Минутное молчание, во время которого слышно изнеможенное пыхтение обоих собеседников, обливающихся десятым потом.
— А венерической, скажешь, ты не болеешь? — допытывается серый, подозрительно приоткрыв на воде один глаз.
— Венерическое я даже за болезнь не считаю,— говорит рыжий..


В другом месте тоном отца расспрашивают:
— Виноват. Скажите, милый: а банки кровяные вы себе ставили?
— А как же?— отвечает безнадежный голос. — Понятно, ставил. Чтоб у моих врагов было столько болячек, сколько я кровяных банок себе ставил, — не помогает!
— Кровь хорошо пущать в мае, когда она бунтуется, — вразумительным голосом произносит, вмешиваясь в их разговор, упитанный купец с широким затылком и черными, блестящими на солнце, жирными кудряшками.
Он сидит в горячей воде у самой перегородки, и, приставив к щели глаза, смотрит в женское отделение. Женщины, точно наседки, клюющие ворона, теснясь у щели в своем отделении, целыми залпами плюют ему в глаза. Он утирается, смеется и ловит их за голые ноги снизу, под перегородкой, у дна. Они, отбрыкиваясь, дико визжат, будто их режут.

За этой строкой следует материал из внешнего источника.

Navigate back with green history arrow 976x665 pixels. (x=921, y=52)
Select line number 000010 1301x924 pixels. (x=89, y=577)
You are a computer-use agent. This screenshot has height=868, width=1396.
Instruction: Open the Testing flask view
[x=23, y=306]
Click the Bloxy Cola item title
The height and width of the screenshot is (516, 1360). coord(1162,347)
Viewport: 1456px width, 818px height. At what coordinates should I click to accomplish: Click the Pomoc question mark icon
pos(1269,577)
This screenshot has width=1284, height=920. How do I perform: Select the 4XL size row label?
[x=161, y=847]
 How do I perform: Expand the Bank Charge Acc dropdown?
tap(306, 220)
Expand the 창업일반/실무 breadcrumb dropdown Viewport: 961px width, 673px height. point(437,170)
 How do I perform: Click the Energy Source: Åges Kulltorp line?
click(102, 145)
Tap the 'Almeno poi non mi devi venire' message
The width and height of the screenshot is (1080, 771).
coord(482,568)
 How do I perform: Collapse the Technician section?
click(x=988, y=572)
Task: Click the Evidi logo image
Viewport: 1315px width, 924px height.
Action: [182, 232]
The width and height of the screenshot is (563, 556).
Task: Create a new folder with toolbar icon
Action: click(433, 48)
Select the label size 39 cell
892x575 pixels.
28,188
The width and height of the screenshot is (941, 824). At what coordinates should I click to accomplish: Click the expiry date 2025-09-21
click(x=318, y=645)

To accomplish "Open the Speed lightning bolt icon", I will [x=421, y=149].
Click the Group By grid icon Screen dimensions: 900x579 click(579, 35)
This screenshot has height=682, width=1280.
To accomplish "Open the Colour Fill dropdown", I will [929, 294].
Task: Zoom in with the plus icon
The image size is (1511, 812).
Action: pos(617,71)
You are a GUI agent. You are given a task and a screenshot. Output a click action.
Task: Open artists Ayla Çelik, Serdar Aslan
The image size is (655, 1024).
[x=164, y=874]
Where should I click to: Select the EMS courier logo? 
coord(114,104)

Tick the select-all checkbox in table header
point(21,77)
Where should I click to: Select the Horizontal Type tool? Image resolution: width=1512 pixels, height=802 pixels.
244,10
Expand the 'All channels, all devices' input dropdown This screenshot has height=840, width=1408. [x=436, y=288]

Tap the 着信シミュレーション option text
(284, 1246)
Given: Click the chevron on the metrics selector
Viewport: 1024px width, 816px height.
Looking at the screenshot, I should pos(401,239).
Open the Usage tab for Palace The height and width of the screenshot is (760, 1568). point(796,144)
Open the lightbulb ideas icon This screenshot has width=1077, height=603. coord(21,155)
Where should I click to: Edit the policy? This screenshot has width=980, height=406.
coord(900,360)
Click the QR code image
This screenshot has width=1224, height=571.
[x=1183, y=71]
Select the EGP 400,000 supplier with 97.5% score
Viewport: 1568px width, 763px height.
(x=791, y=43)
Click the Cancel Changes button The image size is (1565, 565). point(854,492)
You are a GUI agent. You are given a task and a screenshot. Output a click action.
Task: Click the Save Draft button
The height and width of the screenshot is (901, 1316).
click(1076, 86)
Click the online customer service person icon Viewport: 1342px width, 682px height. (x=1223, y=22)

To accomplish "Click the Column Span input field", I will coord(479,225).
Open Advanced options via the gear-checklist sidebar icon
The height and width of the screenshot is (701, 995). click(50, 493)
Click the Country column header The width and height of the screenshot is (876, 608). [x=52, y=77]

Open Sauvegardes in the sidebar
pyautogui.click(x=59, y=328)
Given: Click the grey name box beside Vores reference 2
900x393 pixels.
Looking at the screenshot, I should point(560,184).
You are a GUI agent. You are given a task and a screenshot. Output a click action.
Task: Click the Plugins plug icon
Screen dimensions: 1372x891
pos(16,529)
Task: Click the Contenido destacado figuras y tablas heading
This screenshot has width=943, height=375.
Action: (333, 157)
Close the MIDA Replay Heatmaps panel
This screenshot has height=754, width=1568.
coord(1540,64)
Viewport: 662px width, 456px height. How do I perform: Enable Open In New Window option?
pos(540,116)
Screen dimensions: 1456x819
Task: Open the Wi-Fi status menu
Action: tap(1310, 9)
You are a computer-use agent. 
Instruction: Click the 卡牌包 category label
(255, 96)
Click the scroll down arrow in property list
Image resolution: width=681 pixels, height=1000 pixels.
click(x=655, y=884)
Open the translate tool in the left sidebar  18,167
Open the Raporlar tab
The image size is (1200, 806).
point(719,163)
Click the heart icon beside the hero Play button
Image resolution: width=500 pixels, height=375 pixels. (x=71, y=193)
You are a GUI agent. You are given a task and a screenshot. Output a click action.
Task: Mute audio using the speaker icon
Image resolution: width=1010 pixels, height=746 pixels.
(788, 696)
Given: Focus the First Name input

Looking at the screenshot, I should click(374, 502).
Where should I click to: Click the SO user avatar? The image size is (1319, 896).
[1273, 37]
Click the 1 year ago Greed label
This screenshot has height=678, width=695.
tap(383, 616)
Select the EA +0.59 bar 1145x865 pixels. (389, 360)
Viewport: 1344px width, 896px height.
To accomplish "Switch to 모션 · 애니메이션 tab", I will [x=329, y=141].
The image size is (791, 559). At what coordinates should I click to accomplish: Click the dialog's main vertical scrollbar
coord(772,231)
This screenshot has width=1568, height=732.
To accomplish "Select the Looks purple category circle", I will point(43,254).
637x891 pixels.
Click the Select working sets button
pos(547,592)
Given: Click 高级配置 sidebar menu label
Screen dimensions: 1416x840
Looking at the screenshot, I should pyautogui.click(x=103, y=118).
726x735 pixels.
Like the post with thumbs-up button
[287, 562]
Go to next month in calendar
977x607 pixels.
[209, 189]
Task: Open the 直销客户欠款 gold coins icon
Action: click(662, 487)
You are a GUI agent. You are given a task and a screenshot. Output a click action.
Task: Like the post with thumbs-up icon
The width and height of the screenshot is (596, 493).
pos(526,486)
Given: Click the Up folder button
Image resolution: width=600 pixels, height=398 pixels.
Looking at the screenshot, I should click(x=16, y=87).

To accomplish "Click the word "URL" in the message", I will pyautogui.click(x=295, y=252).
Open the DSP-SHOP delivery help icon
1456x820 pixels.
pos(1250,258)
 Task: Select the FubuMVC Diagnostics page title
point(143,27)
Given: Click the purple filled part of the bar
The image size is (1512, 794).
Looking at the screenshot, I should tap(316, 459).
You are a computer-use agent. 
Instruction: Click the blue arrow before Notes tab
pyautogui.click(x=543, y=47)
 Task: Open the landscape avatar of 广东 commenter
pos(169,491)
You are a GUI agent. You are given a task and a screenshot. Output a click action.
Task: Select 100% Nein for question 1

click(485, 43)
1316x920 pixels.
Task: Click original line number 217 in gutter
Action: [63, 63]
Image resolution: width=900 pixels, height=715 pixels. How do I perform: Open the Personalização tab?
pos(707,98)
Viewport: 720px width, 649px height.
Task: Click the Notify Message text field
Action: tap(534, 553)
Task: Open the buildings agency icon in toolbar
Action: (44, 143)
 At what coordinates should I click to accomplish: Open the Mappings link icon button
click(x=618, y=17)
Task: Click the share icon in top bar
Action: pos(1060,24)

Вокруг всего женского отделения, обнесенного дощатой изгородью, припав глазами к широким, продольным щелям, стоят сплошной стеной мужчины. Они, не шевельнувшись, простаивают так часами. Тут специально приходящие для этого из города чиновники, студенты, гимназисты, иные из них переодеты в штатское, в чужих шляпах, в очках.
А иногда из женского отделения через забор окатывают любопытствующих мужчин грязной водой. Мужчины с криками разбегаются, потом, даже еще как следует, не просохнув на солнце, возвращаются и снова отвоевывают себе место у щели.
— Главное там, среди подглядывающих, половина семейных, женатых, имеющих детей! — слышно как за забором, в женском отделении, жалуются возмущенные голоса.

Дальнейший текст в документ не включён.